▶ **QUESTIONS TO ANSWER**:
A) Translate the sentence "And this girl wants to write." from the blog post about returning to writing into French.
B) Please repeat, character for character, the part of the blog post about returning to writing that opens with the words containing "I’ve missed it" and closes with "wants to write.".

▶ **TEXT UNDER STUDY**:
Wow, it’s been 10 years. A decade. No, not since I was the size of jeans I desire to be [although, now that I think about it, yes, 10 years is a pretty accurate statement for that too, RIP size 0, we will never, ever meet again], but since I’ve written. Like, actually written. Not a 3 sentence caption on Facebook exclaiming “how cute!” the 33rd Amazon sweater is that I tried on for the day. I’m not saying it’s not cute, but also, it’s the 33rd sweater I’ve tried on with stripes and the same ribbed edging, so you know.
I’ve missed it here. I’ve missed the space I created 14 years ago to share my life. And sure, times have changed, we have the attention span of a cat that just jumped into a puddle of water, I know long form content “isn’t cool” [aka, our brains are just simply not capable of holding the same string of thoughts for more than one finger scroll], however, in the words of my favorite genie in a bottle, Christina Aguilera, what a girl wants, what a girl gets. And this girl wants to write.

▶ **INFORMATION GIVEN**:
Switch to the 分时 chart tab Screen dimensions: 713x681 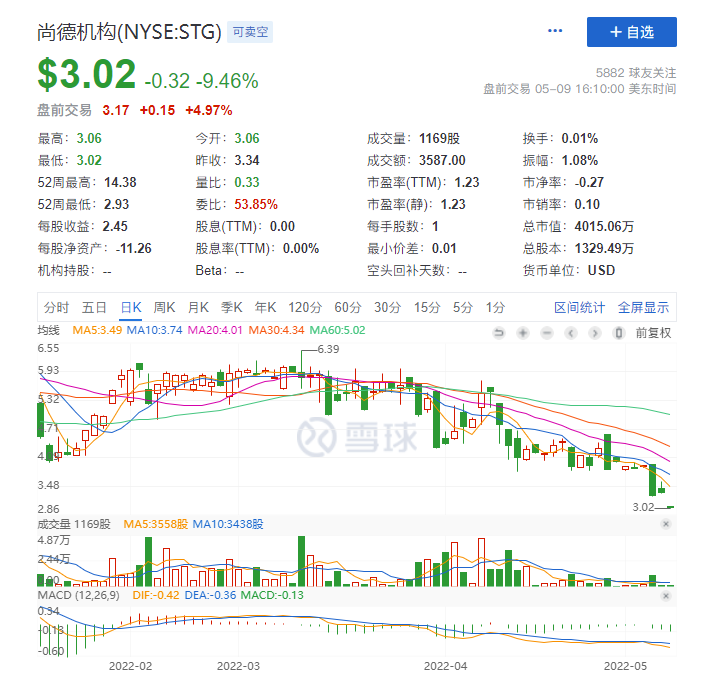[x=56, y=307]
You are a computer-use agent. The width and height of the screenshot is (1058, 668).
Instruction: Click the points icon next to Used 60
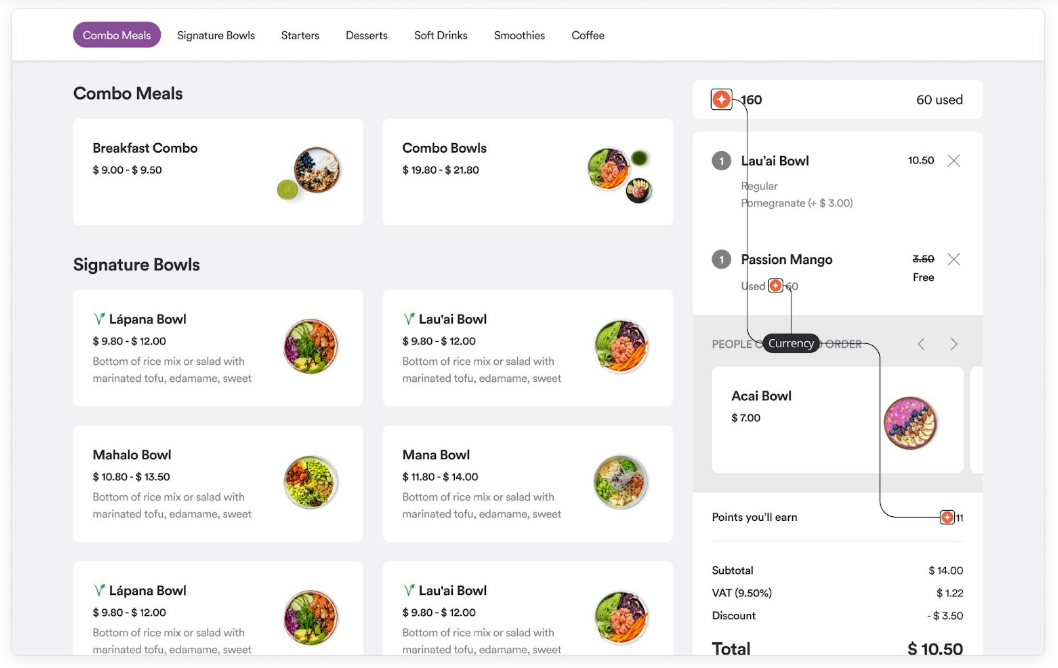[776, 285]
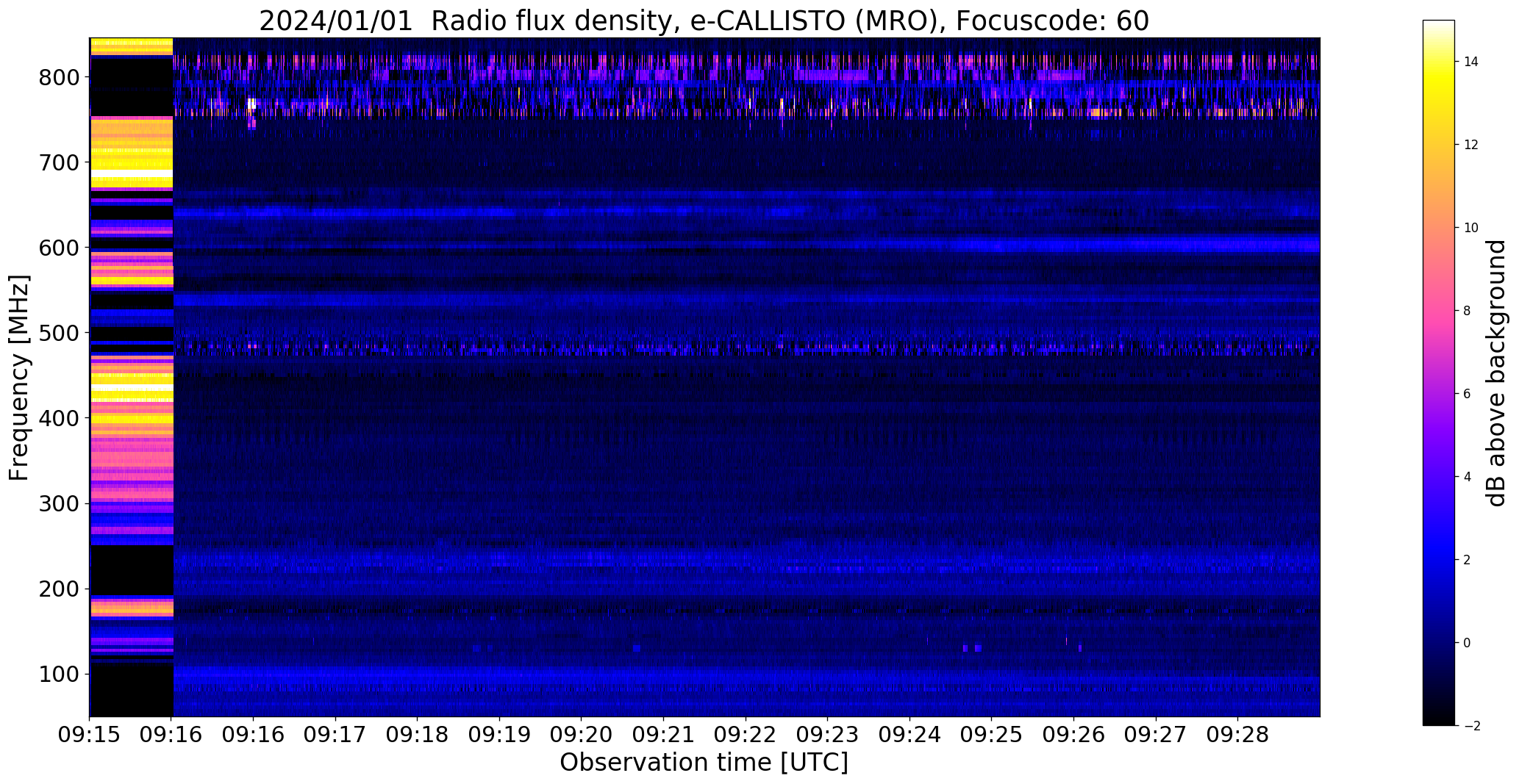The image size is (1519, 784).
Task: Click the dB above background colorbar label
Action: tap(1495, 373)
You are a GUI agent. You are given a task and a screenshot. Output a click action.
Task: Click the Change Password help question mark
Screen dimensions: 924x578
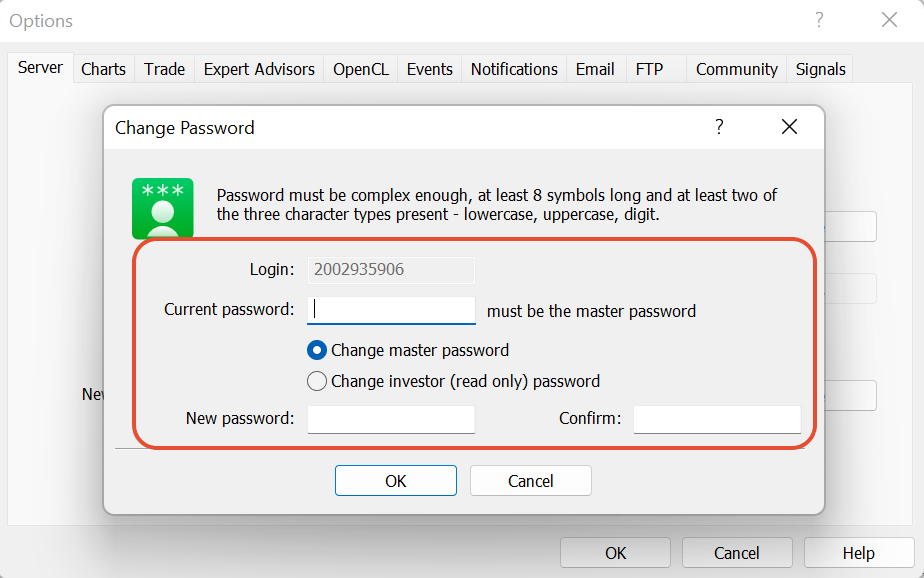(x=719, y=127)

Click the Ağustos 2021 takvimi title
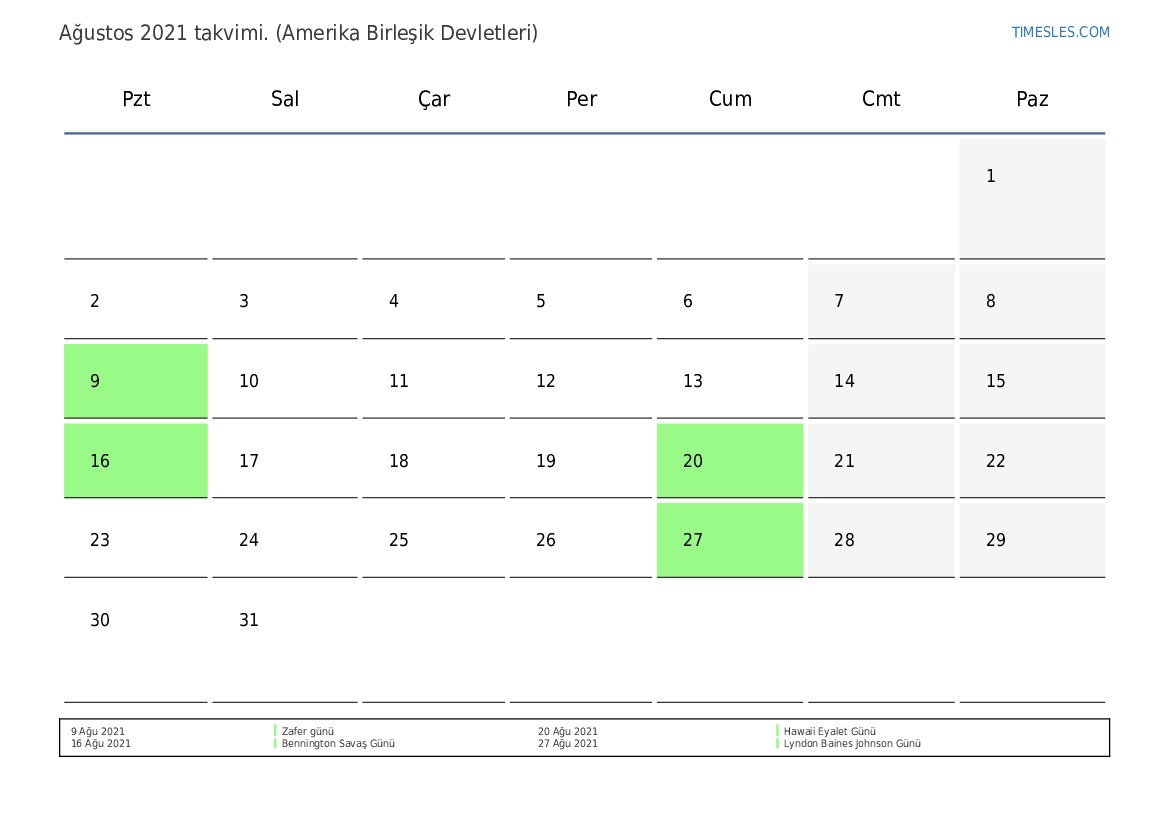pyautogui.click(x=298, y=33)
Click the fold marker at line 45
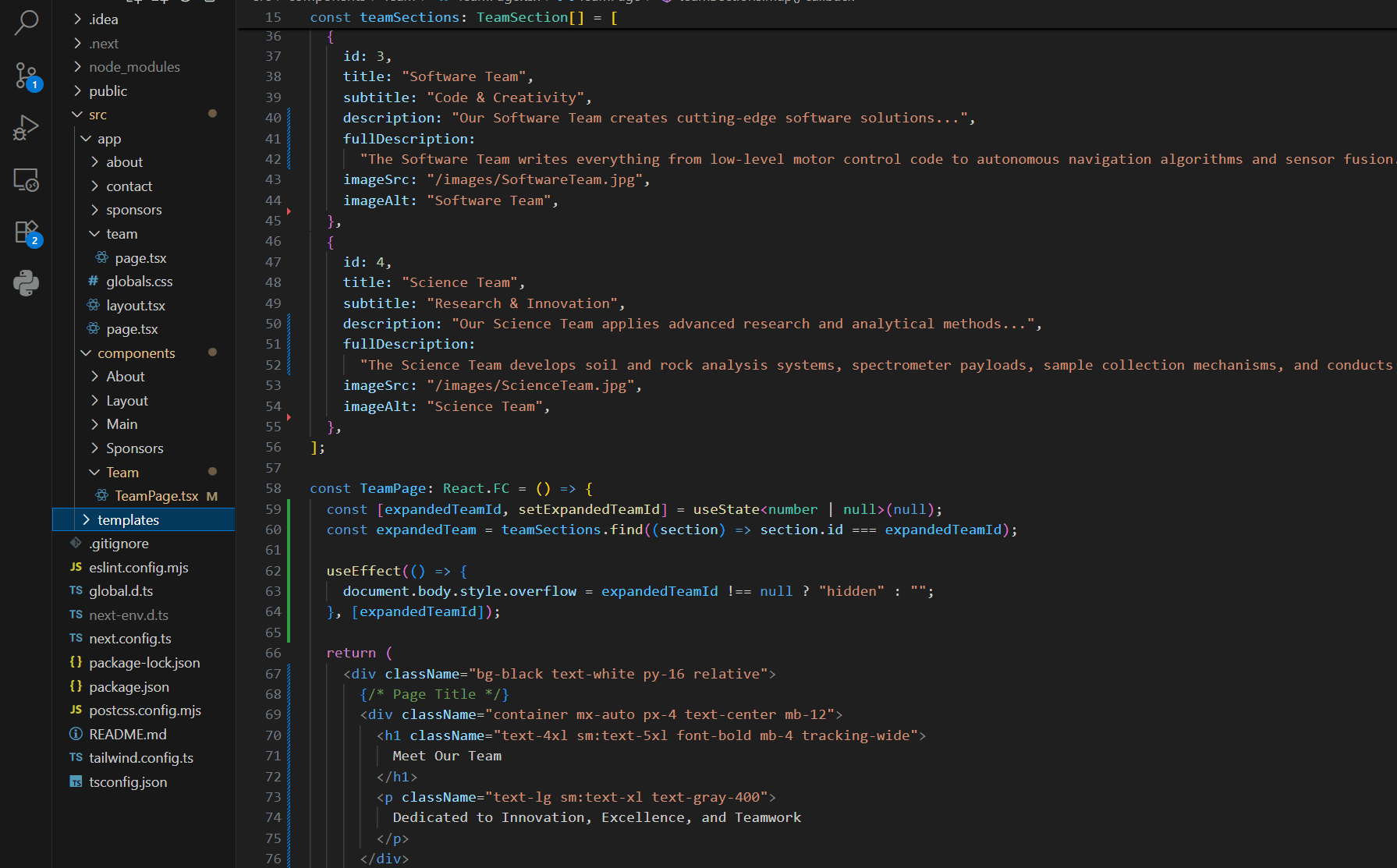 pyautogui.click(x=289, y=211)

▶ **EXPECTED RESPONSES**:
A) Et cette fille veut écrire.

B)
I’ve missed it here. I’ve missed the space I created 14 years ago to share my life. And sure, times have changed, we have the attention span of a cat that just jumped into a puddle of water, I know long form content “isn’t cool” [aka, our brains are just simply not capable of holding the same string of thoughts for more than one finger scroll], however, in the words of my favorite genie in a bottle, Christina Aguilera, what a girl wants, what a girl gets. And this girl wants to write.